Hükümetin uygulamalarını denetlemeyi sağlayan formel ve informel kurallar bütünü çerçevesinde işleyen bir anayasal demokrasi sistemidir.
Koruyucu demokrasi, vatandaşlara, kendi hayatlarını kendi tercih ettikleri şekilde yaşayabilmeleri için mümkün olan en geniş alanı açmayı amaçlar. Bu bakımdan laissez-faire kapitalizmiyle ve bireylerin ekonomik ve sosyal durumlarından bütünüyle kendilerinin sorumlu oldukları inancıyla uyumludur. Dolayısıyla koruyucu demokrasi özellikle klasik liberaller tarafından ve modern siyasette de Yeni Sağ savunucuları tarafından benimsenmiştir.
MARKSİST DEMOKRASİ
Toplumda sınıf iktidarı eşitsiz bir şekilde dağıtıldığı sürece, siyasi iktidar da yaygın ve eşit bir şekilde dağıtılamaz. İktisadi faktörün, özellikle de üretim araçlarının mülkiyet ve kontrolünün belirleyici önemi vardır.
PLEBİSİTÇİ DEMOKRASİ
Plebisitçi demokrasi yönetenler ve yönetilenler arasında plebisit (veya referandum) gibi doğrudan bağlantı aracılığıyla işleyen demokratik yönetimin bir şekli. Bu yöntem, kamunun siyasi meselelerde görüşlerini doğrudan ifade etmesini mümkün kılar.
SOSYAL DEMOKRASİ
siyasal demokrasi içinde emekçi sınıfların sosyal ve ekonomik haklarının genişletilmesi amacına yönelik tüm savaşımları kapsar.

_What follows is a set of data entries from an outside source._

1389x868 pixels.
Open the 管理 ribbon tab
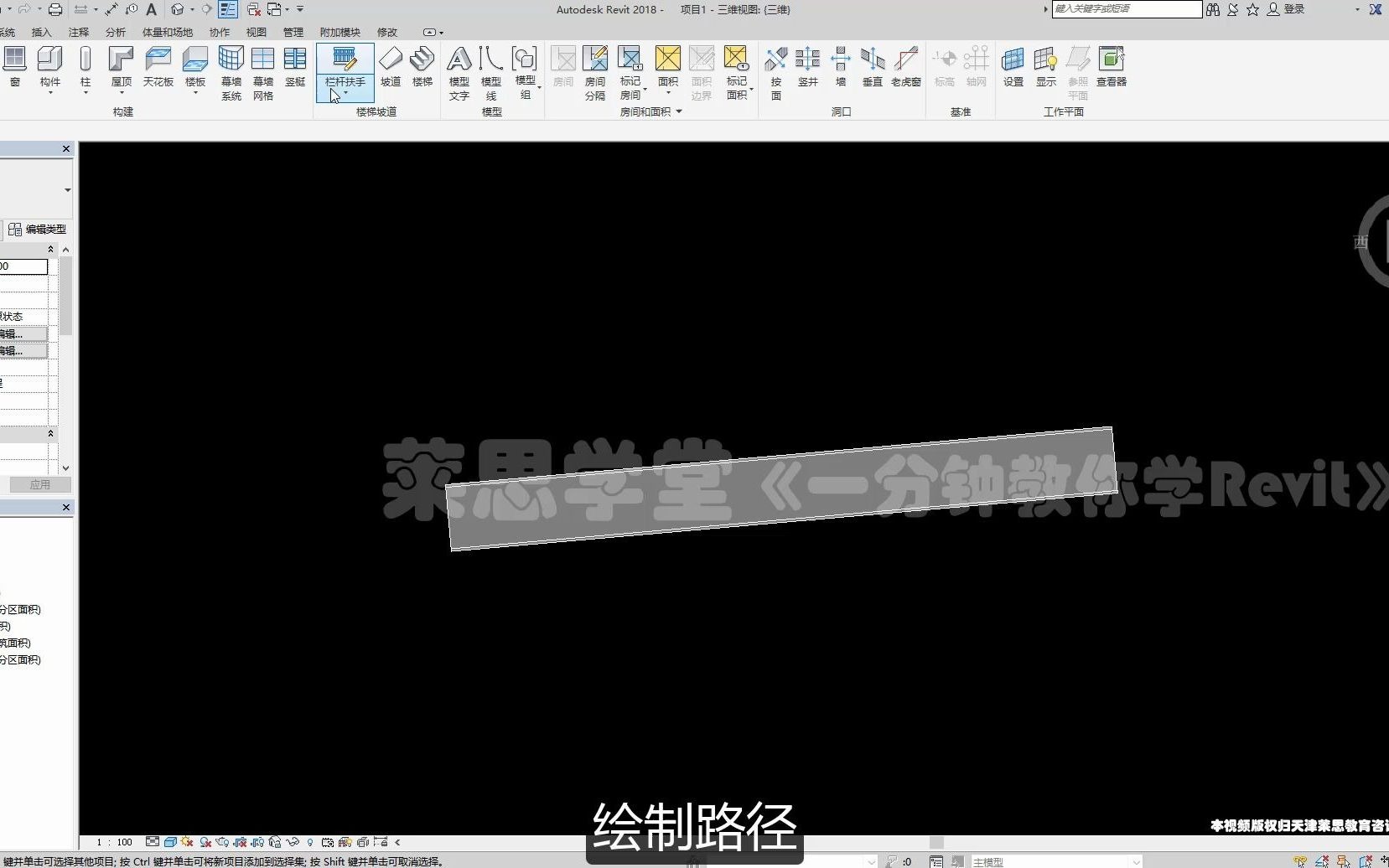click(294, 32)
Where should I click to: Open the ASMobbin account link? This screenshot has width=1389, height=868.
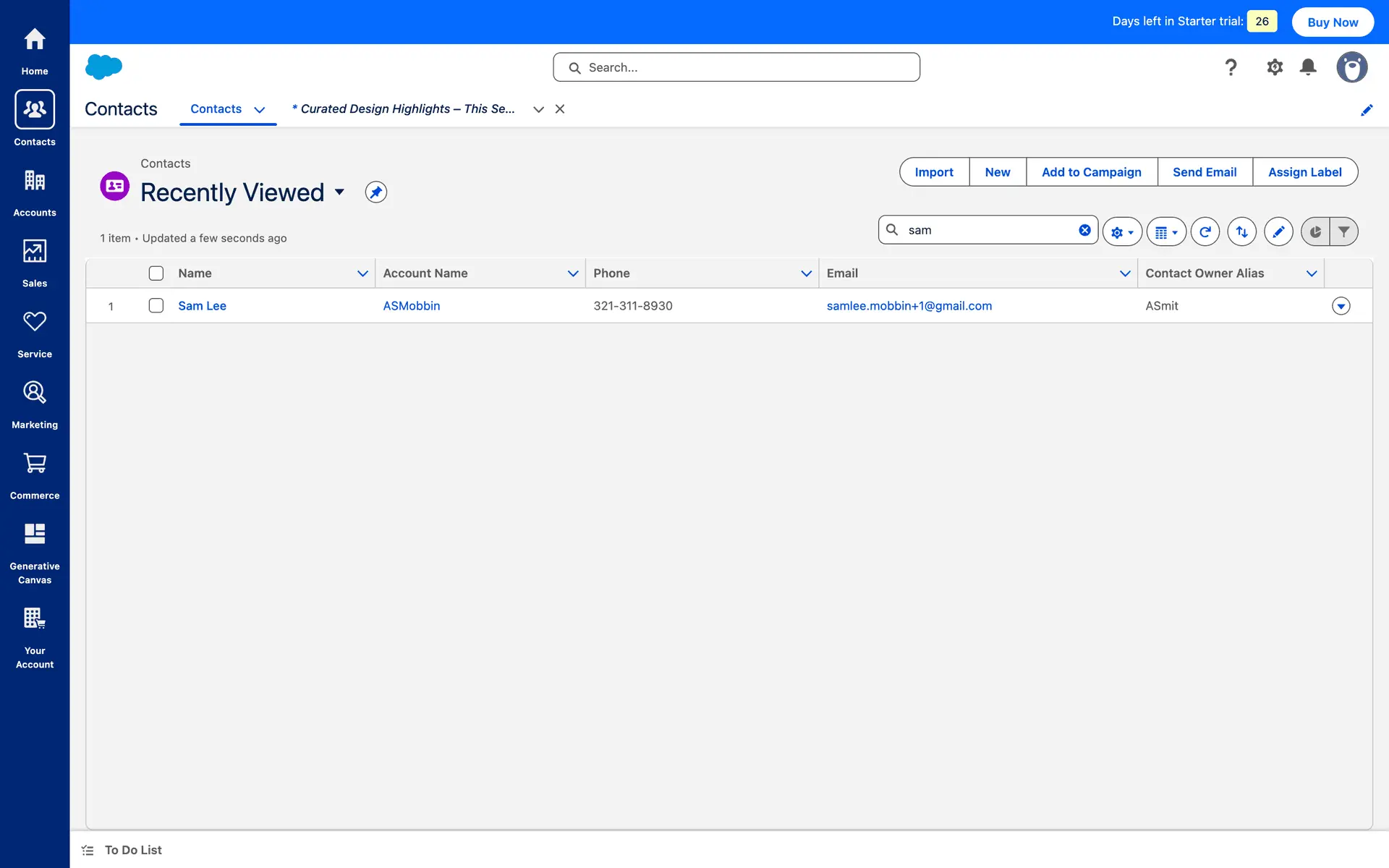click(x=411, y=306)
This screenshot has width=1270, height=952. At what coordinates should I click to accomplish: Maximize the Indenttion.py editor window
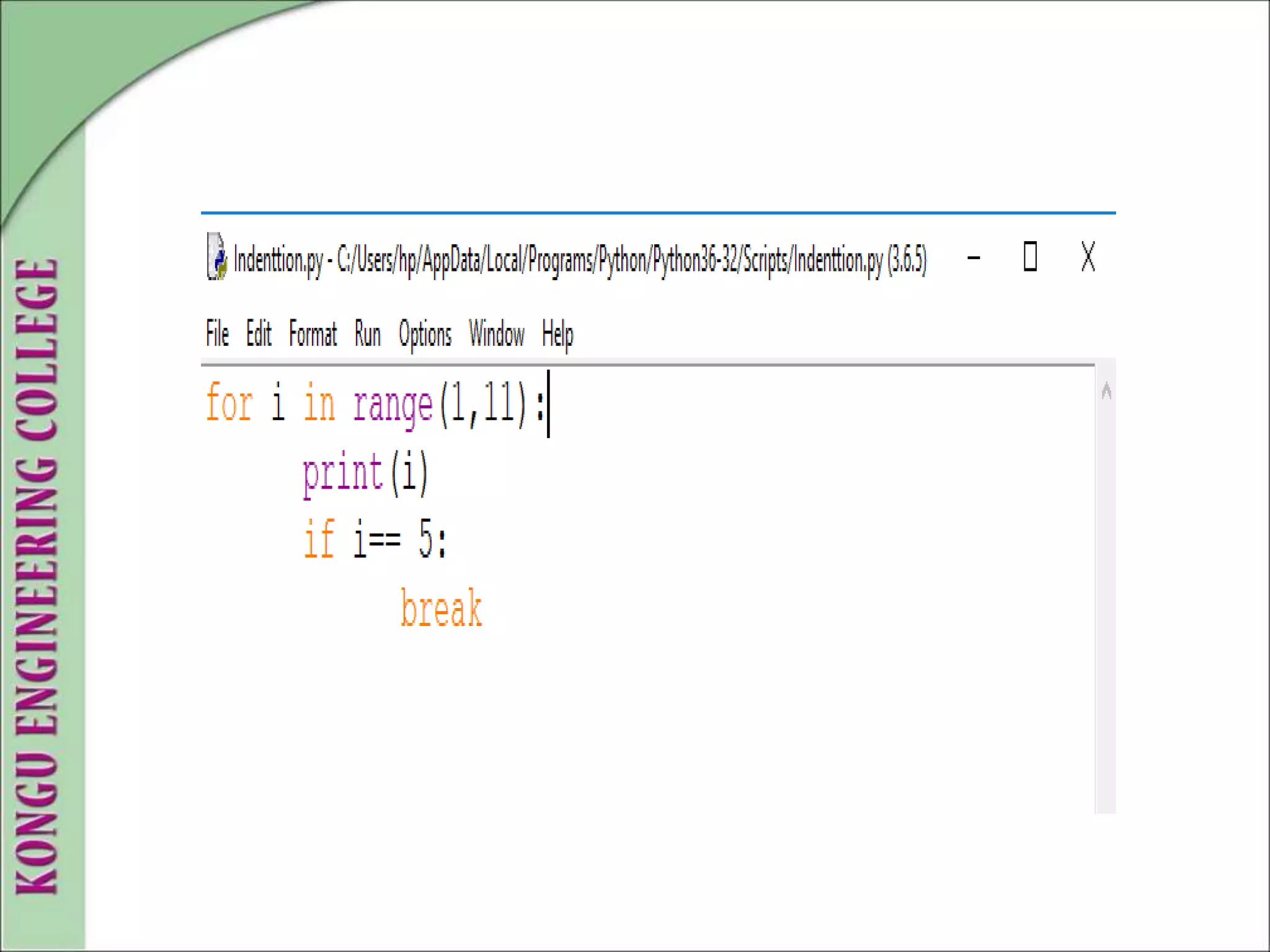(1030, 257)
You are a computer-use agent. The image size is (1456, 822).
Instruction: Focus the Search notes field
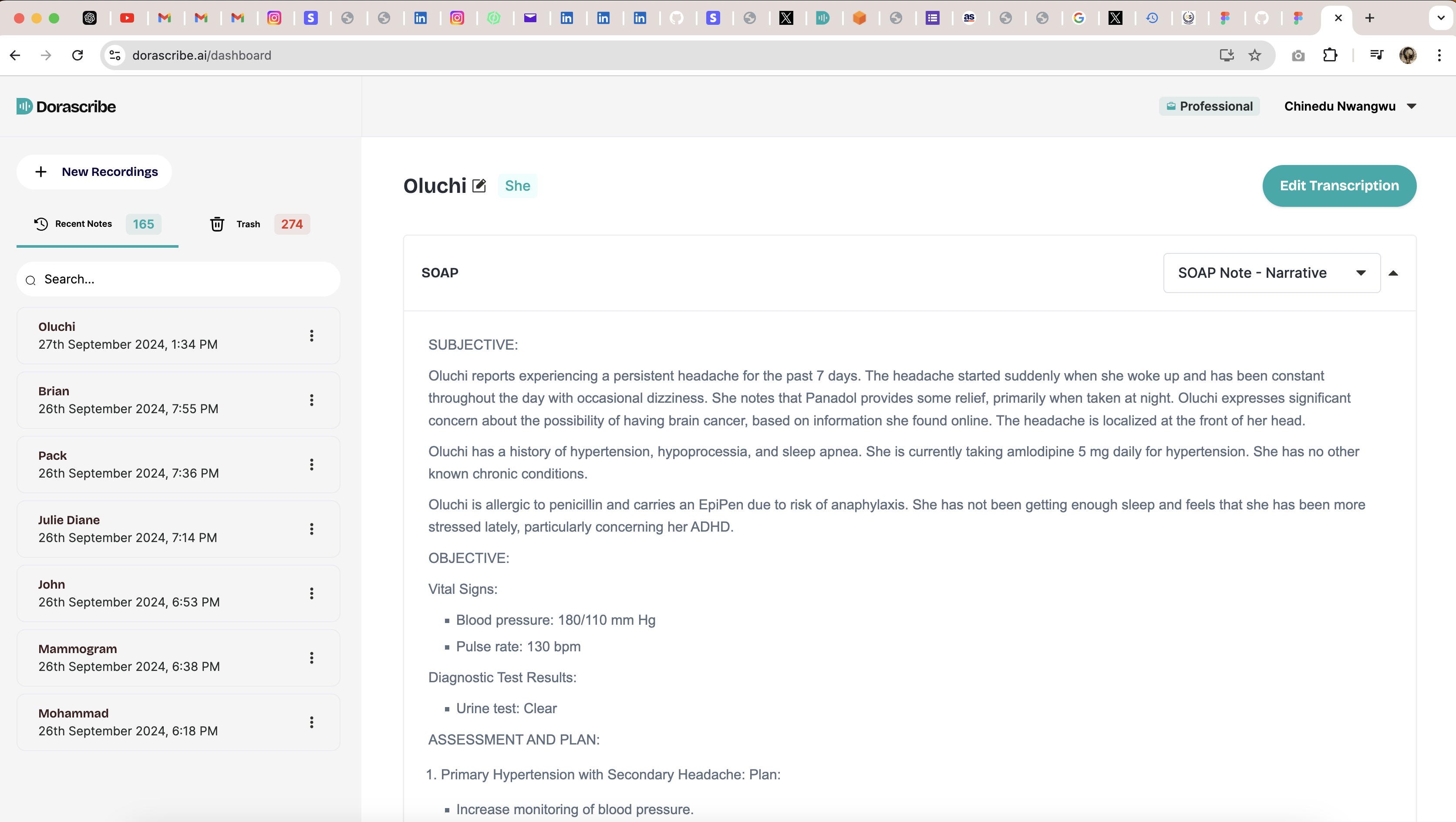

Sosyal demokrasi devletin ödevlerini artırdığı gibi, halkın ödevlerini de artırmaktadır. Burada siyasetin kapsamı genişlemektedir. Devletin temel görevi var olan özgürlükleri korumak değil, var olması gereken özgürlüklerin ortamını hazırlamaktır. Servetin belirli ellerde toplanması, farklı gelir grupları arasındaki büyük farklar, fırsat eşitliğinin yokluğu, işsizlik vb. hususlar sosyal demokrasinin ilk mücadele hedefleri olmaktadır.
YENİ DEMOKRASİLER
Üçüncü demokrasi dalgası 1974’te başladı. Bu sürecin temel özellikleri, çok partili seçimlerin benimsenmesi ve piyasa temelli iktisadi reformların uygulamaya sokulmasıdır.